Each line from the one holding "Home (30, 44)" to the last line below must be written out exactly, with no other output.

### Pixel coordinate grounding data
○ ○ ○ ○ ○

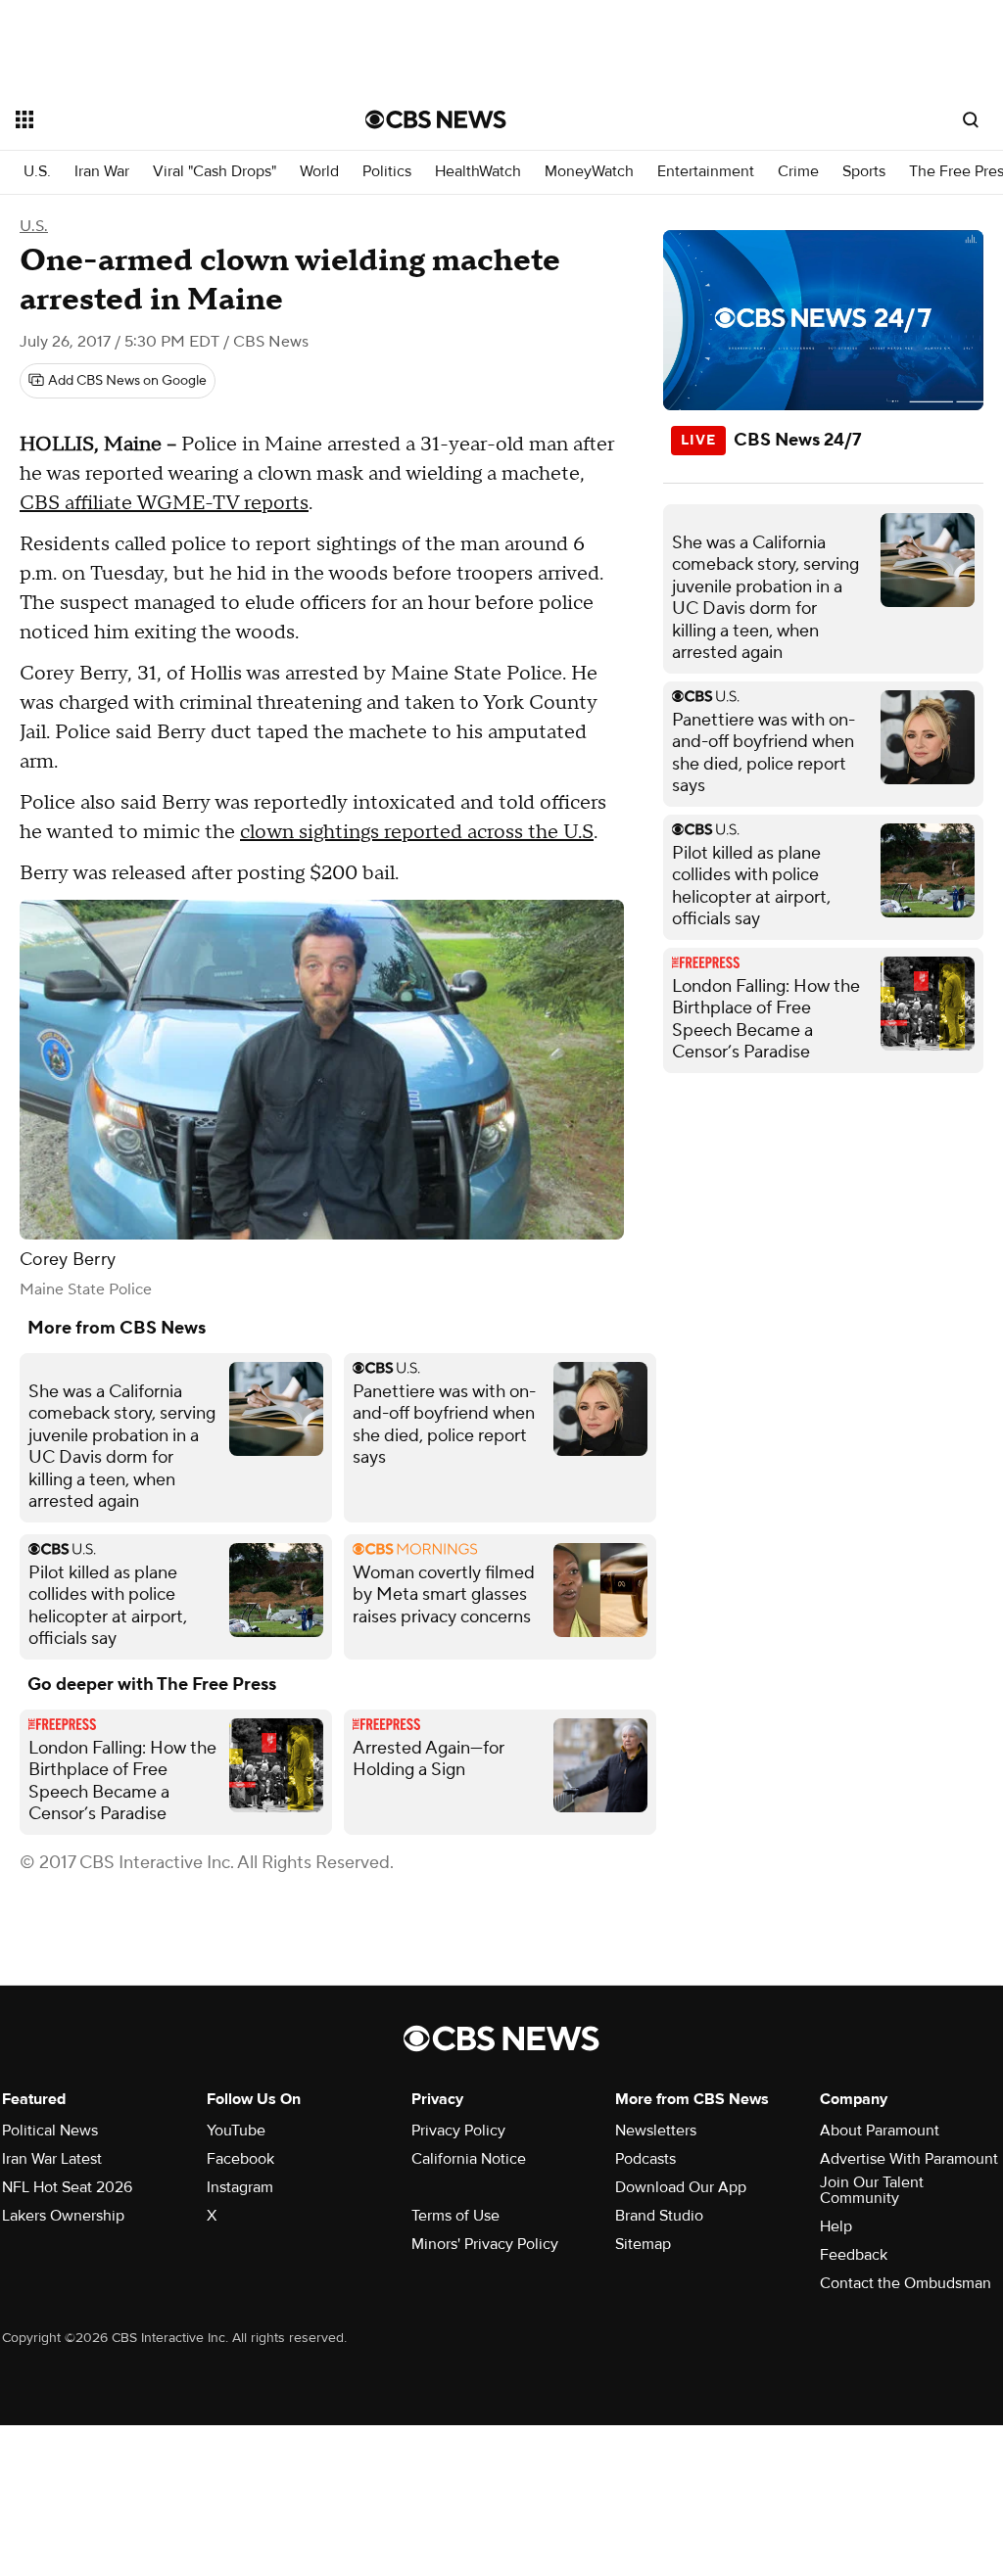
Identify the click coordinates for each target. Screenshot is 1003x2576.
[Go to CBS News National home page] (435, 119)
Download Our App (680, 2187)
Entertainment (705, 172)
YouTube (236, 2130)
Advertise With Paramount (909, 2159)
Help (836, 2226)
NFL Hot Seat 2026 (67, 2187)
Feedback (853, 2255)
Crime (798, 172)
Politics (386, 172)
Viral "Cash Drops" (214, 172)
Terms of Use (455, 2216)
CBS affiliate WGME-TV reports (164, 503)
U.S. (37, 172)
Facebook (240, 2159)
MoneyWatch (589, 172)
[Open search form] (970, 119)
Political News (50, 2130)
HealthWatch (478, 172)
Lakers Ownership (63, 2216)
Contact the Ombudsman (905, 2283)
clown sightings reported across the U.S (417, 832)
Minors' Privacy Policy (484, 2244)
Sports (863, 172)
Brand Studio (659, 2216)
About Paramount (879, 2130)
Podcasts (645, 2159)
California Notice (468, 2159)
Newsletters (655, 2130)
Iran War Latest (52, 2159)
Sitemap (643, 2244)
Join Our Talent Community (872, 2190)
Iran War (101, 172)
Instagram (240, 2187)
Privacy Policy (458, 2130)
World (319, 172)
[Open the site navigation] (156, 119)
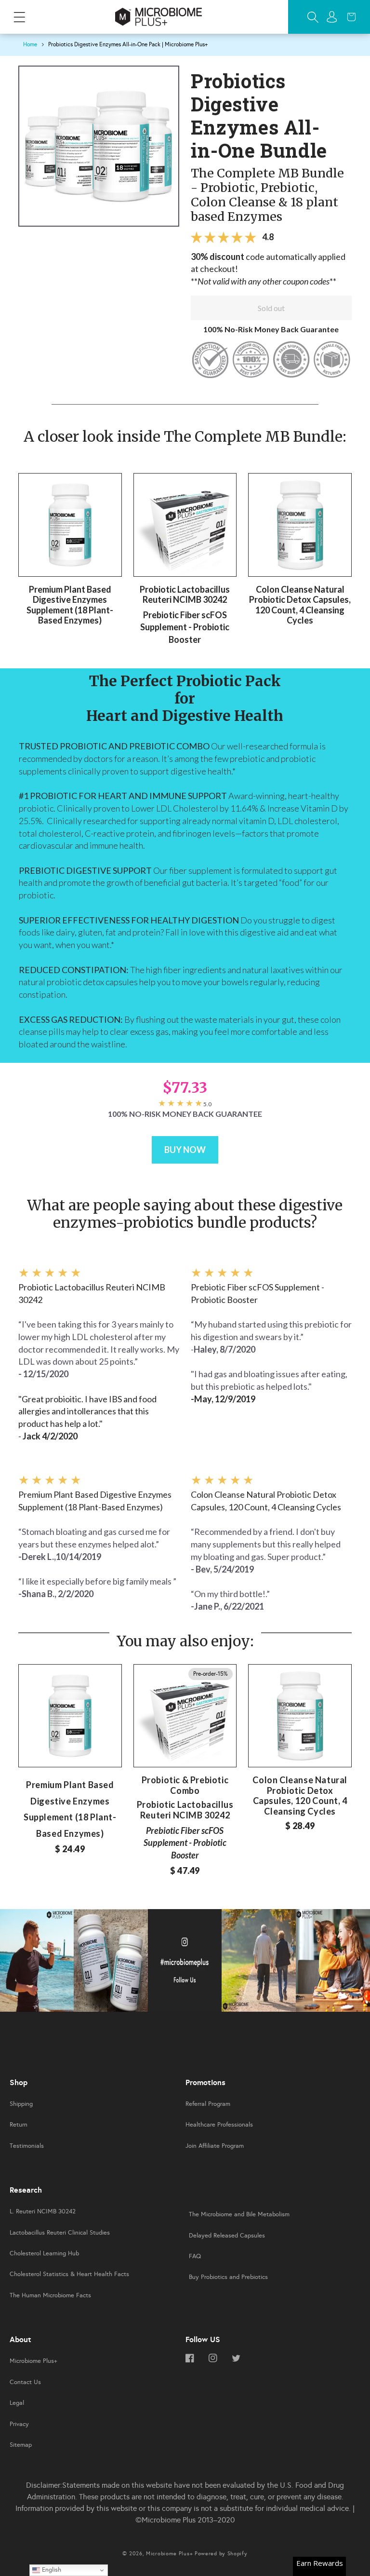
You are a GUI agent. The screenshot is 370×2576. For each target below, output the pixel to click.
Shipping (21, 2104)
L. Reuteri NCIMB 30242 (43, 2211)
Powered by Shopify (221, 2553)
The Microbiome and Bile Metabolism (239, 2214)
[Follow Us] (37, 1963)
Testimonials (27, 2146)
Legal (17, 2403)
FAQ (195, 2256)
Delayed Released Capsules (227, 2235)
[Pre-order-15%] (185, 1715)
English (50, 2569)
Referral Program (207, 2104)
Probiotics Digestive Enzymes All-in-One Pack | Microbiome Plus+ (128, 44)
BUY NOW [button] (185, 1149)
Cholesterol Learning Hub (44, 2253)
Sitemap (21, 2445)
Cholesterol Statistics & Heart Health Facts (69, 2274)
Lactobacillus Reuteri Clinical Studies (60, 2233)
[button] (19, 17)
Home (30, 44)
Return (18, 2125)
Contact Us (25, 2382)
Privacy (19, 2424)
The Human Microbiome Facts (50, 2295)
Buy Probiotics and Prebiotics (228, 2277)
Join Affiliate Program (214, 2146)
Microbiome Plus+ (33, 2361)
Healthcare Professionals (219, 2125)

○ ○ ○ ○ ○

### Result
Home (30, 44)
Return (18, 2125)
Contact Us (25, 2382)
Privacy (19, 2424)
The Human Microbiome Facts (50, 2295)
Buy Probiotics and Prebiotics (228, 2277)
Join Affiliate Program (214, 2146)
Microbiome Plus+ (33, 2361)
Healthcare Professionals (219, 2125)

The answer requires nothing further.